Biológico obtém 100% de eficácia contra lagarta-do-cartucho

A Embrapa e a empresa suíça Andermatt Biocontrol desenvolveram um produto biológico capaz de provocar a morte de 100% da população da lagarta-do-cartucho (Spodoptera frugiperda). A praga é uma das que mais impacta o milho, podendo levar a perdas de até 50%.

Batizado com o nome comercial de Spodovir, o biodefensivo tem em na composição um vírus que infecta a praga sem trazer riscos à saúde humana ou ao meio-ambiente. Isso porque a base do produto é um baculovírus, tipo de vírus específico que causa a morte somente de insetos e não causa danos em microrganismos, plantas, mamíferos e vertebrados.

“Não intoxica aplicadores, não mata os inimigos naturais das pragas (insetos benéficos), não polui rios e nascentes e não deixa resíduos nos alimentos a serem vendidos nos supermercados, contribuindo para uma melhor sustentabilidade e melhor qualidade do produto disponibilizado para os consumidores”, ressalta o pesquisador da Embrapa Milho e Sorgo Fernando Hercos Valicente, desenvolvedor e responsável pela tecnologia na Empresa.
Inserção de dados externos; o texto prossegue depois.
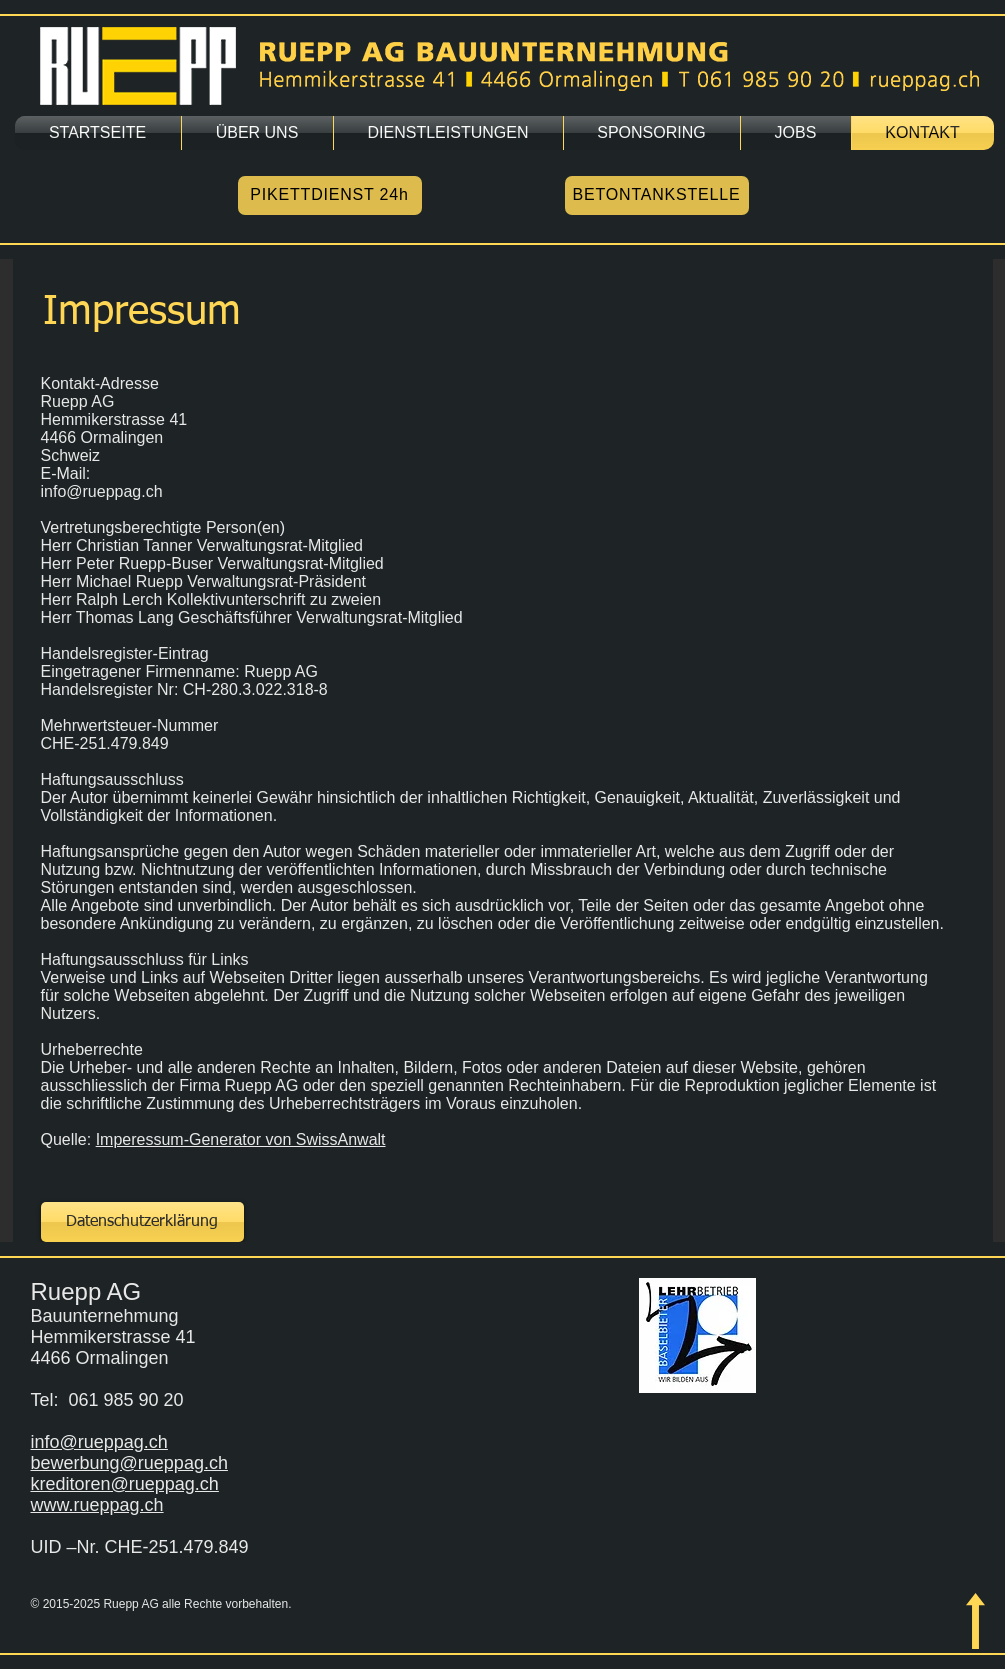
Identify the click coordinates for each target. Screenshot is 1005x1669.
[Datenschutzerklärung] (142, 1222)
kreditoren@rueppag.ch (125, 1484)
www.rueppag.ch (97, 1505)
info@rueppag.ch (99, 1442)
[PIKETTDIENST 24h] (330, 195)
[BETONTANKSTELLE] (657, 195)
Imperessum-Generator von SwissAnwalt (241, 1139)
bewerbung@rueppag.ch (129, 1463)
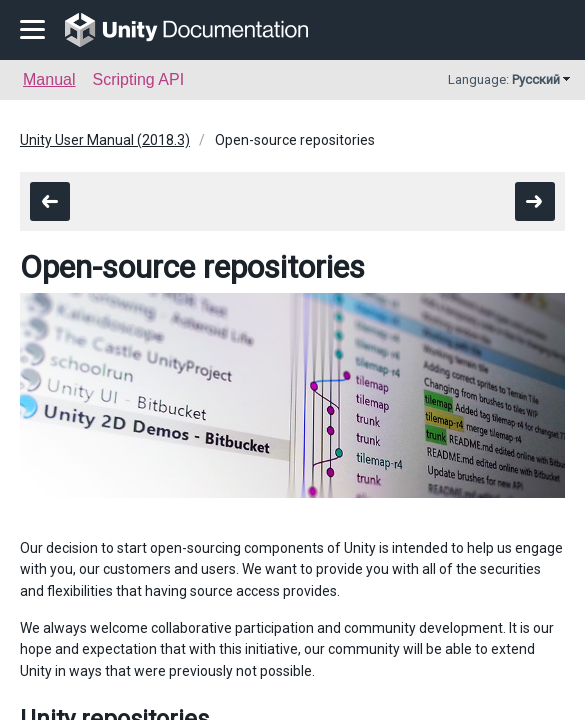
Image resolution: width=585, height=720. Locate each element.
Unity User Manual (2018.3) (105, 140)
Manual (49, 79)
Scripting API (138, 79)
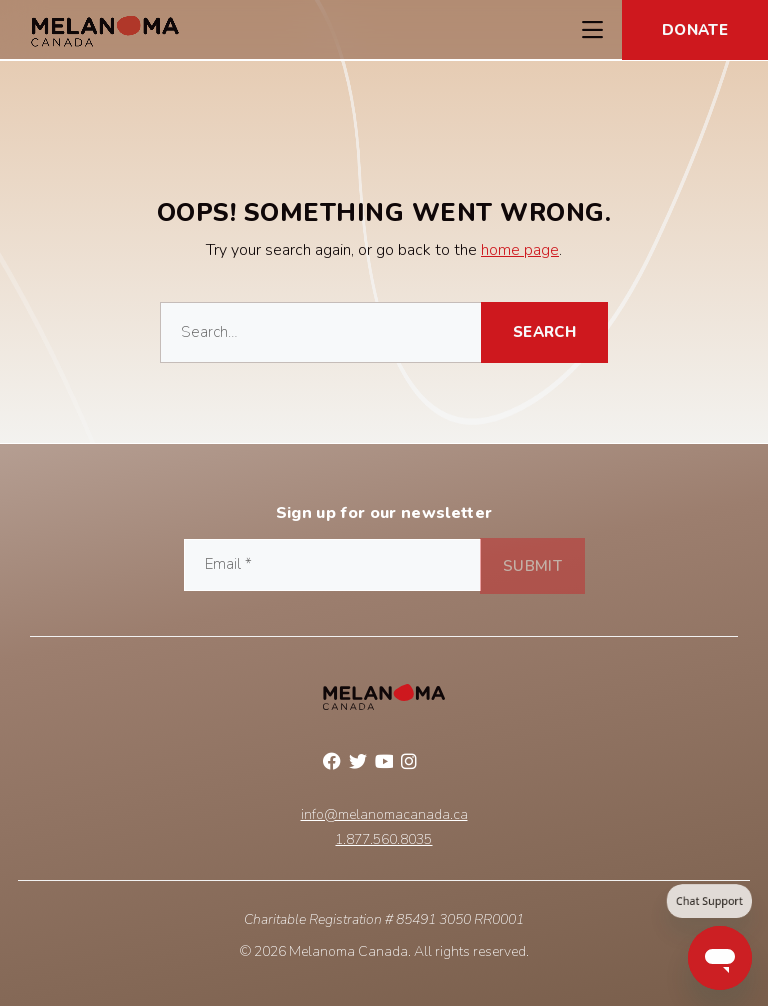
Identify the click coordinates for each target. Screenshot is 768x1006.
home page (520, 250)
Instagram (410, 764)
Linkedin (436, 764)
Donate (695, 30)
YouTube (384, 764)
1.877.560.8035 (383, 840)
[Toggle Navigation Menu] (592, 30)
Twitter (358, 764)
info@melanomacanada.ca (384, 815)
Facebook (332, 764)
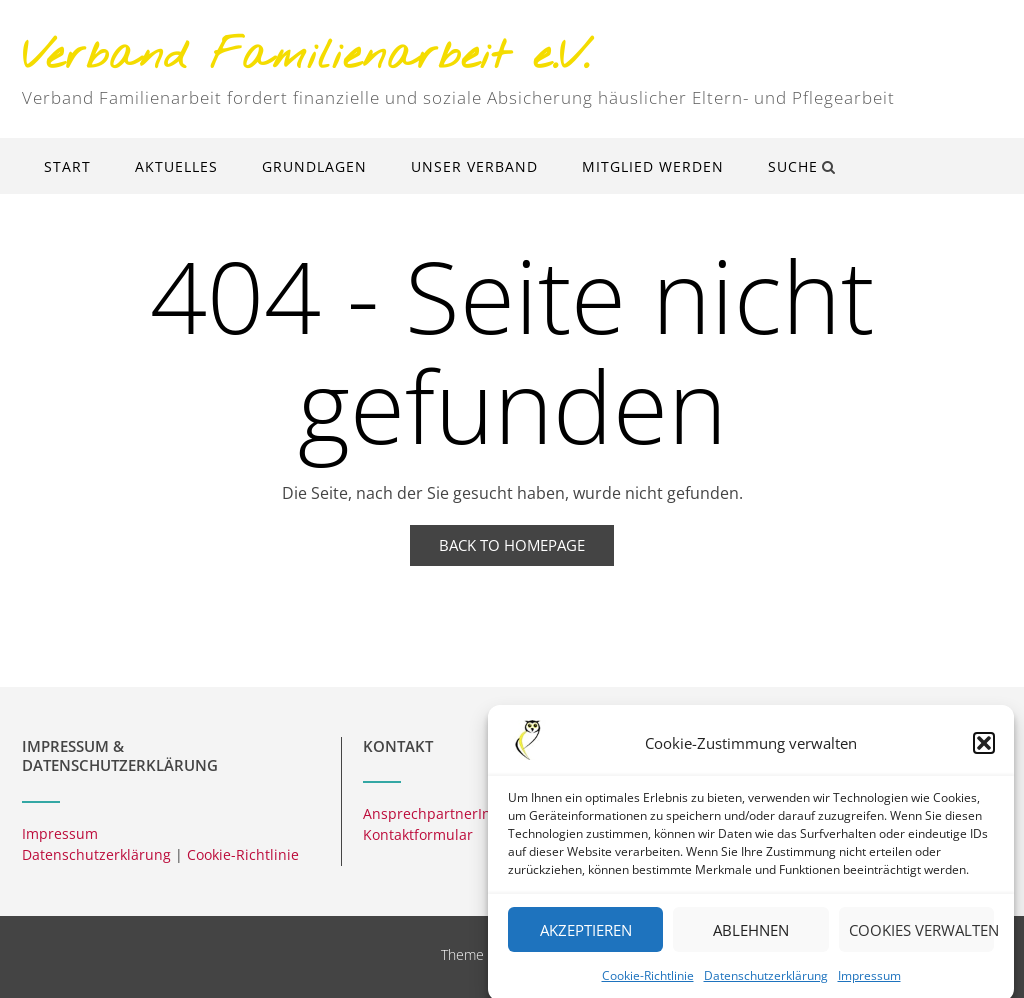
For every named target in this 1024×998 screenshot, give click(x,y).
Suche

Os biodefensivos à base de baculovírus têm melhor ação quando as lagartas são pequenas, desde recém-nascidas até, no máximo, o tamanho de um centímetro de comprimento, no caso da lagarta-do-cartucho. O produto deve ser ingerido pelos insetos para fazer efeito, por via oral. “Dessa forma, a pulverização deve respeitar esse fator (ingestão por parte do inseto) e a operação precisa ser bem-feita. Os baculovírus não possuem ação de contato. Podem ser feitas aplicações a UBV (ultrabaixo volume) desde que com os equipamentos adequados”, anuncia o pesquisador.

O produto deve ser aplicado, quando possível, após as 16h, período com menor incidência de raios ultravioletas (UV), que desativam as partículas virais no campo. Outro motivo é que a lagarta-do-cartucho possui hábito noturno, iniciando sua alimentação no início da noite.

O produto será o primeiro lançamento global de um produto biológico com tecnologia Embrapa. O processo de produção ocorre totalmente no Canadá, em uma das unidades da Andermatt especializadas na produção e formulação de baculovírus. Ele apresenta alta solubilidade, não forma sedimentos e é de fácil mistura. “Em todos os testes realizados, o Spodovir obteve performance igual ou superior aos produtos já utilizados para o controle da praga. Acreditamos que teremos uma excelente aceitação dos agricultores, uma vez que ele tem alta eficácia, e o agricultor brasileiro já está habituado ao uso de produtos biológicos”, aposta a engenheira-agrônoma Viviane Dutra, responsável pela gerência da empresa no Brasil.

Em relação ao custo de aplicação, fica em uma média de R$  70 reais por hectare, o que equivale a meia saca de soja ou 75% do valor de uma saca de milho (cotações da primeira quinzena de junho). O registro é para milho mas pode ser aplicado em lavouras de soja, sorgo e algodão, além de pastagens e hortaliças. Serão iniciados testes para a pulverização com drones em soja e algodão.